Instruction
In the merging datasets page, what should be used instead of Merge when only a filtered slice needs to be exported?

*** Opening of Supplied passage ***

Merging Datasets // RoleThread Lite Docs

Merge lets you combine datasets into a new output dataset while preserving as much safe metadata as possible.

It is designed to be conservative. Source datasets are not silently overwritten.

When to Merge

Use merge when you want to combine:

related dataset files
cleaned subsets
work from different sessions
imported data and native RoleThread data
separate scene or tag groups

If you only need to export a filtered slice, use Export instead. Merge is for creating a new combined dataset.

Merge Workflow

A normal merge workflow:

Choose the source dataset files.
Choose the output path.
Decide whether to shuffle the merged entries.
Run the merge.
Review the output dataset.
Run Validation on the merge output.
Use Insights to check structure, metadata, and duplicates.

Validation after merge is mostly a review and cleanup step. Merge is designed to preserve safe structure and metadata, but source datasets may bring in older formats, imported tags, duplicate content, or sidecar conflicts that deserve a pass.

*** Close of Supplied passage ***
*** Opening of Data excerpt ***

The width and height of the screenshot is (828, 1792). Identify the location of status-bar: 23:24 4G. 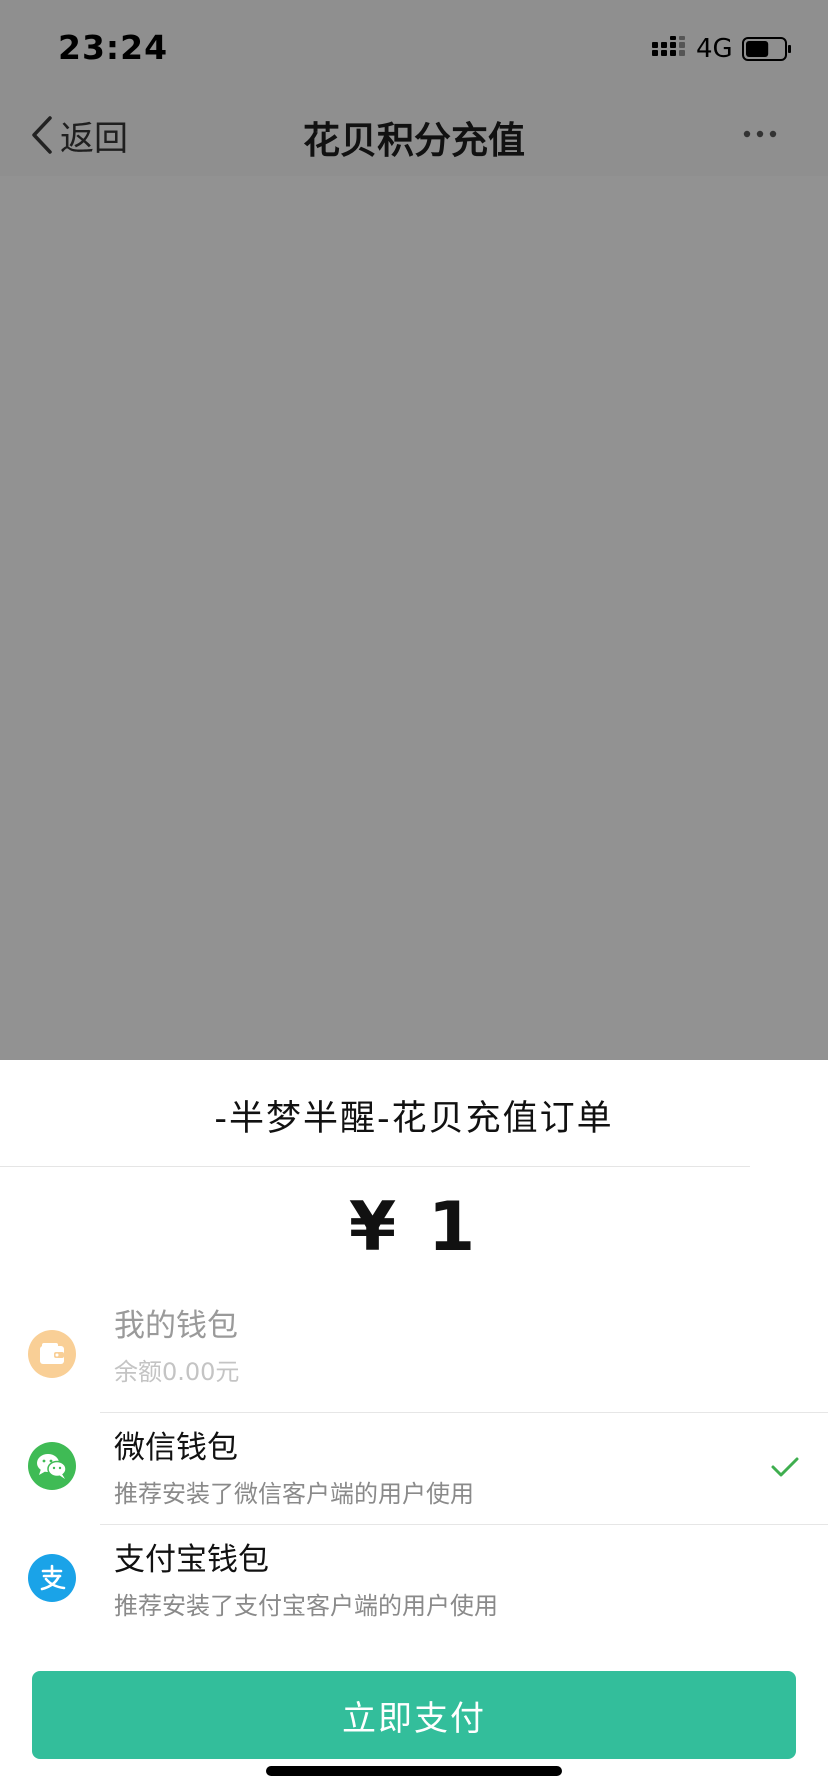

*** Close of Data excerpt ***

Final answer
Export